Global Driving of Auroral Precipitation: 1. Balance of Sources
Abstract
The accurate determination of auroral precipitation in global models has
remained a daunting and rather inexplicable obstacle. Understanding the
calculation and balance of multiple sources that constitute the aurora,
and their eventual conversion into ionospheric electrical conductance,
is critical for improved prediction of space weather events. In this
study, we present a semi-physical global modeling approach that
characterizes contributions by four types of precipitation -
monoenergetic, broadband, electron and ion diffuse - to ionospheric
electrodynamics. The model uses a combination of adiabatic kinetic
theory and loss parameters derived from historical energy flux patterns
to estimate auroral precipitation from magnetohydrodynamic (MHD)

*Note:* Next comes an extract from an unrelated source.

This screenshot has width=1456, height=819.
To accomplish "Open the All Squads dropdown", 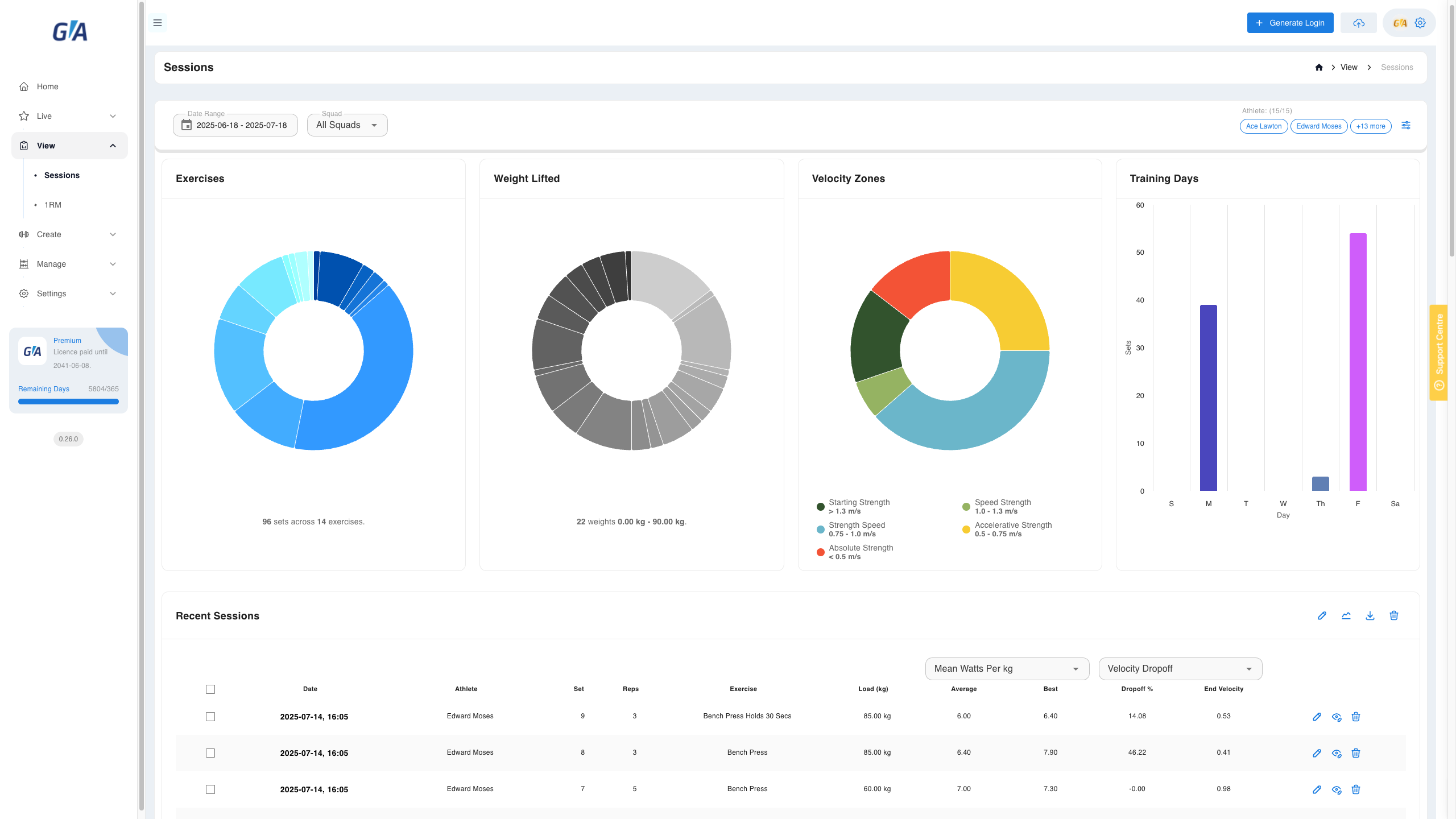I will tap(348, 125).
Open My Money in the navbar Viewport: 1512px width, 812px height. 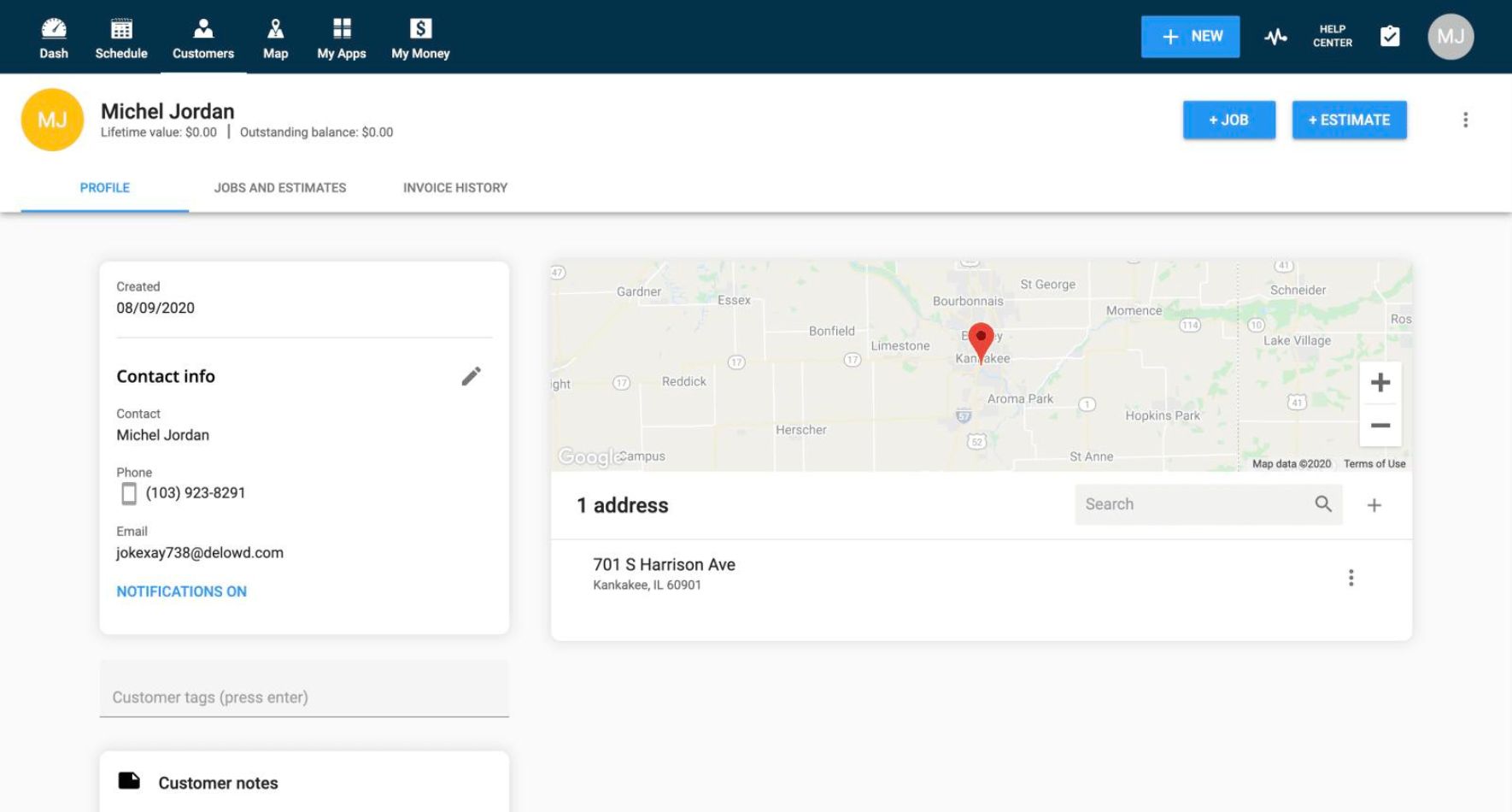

quantities. It then converts them into ionospheric conductance that is
used to compute the ionospheric feedback to the magnetosphere. The model
has been employed to simulate the April 5 - 7, 2010 “Galaxy15” space
weather event. Comparison of auroral fluxes show good agreement with
observational datasets like NOAA-DMSP and OVATION Prime. The study shows
a dominant contribution by electron diffuse precipitation, accounting
for ~74% of the auroral energy flux. However,
contributions by monoenergetic and broadband sources dominate during
times of active upstream conditions, providing for up to 61% of the
total hemispheric power. The study also indicates a dominant role played
by broadband precipitation in ionospheric electrodynamics which accounts
for ~31% of the Pedersen conductance.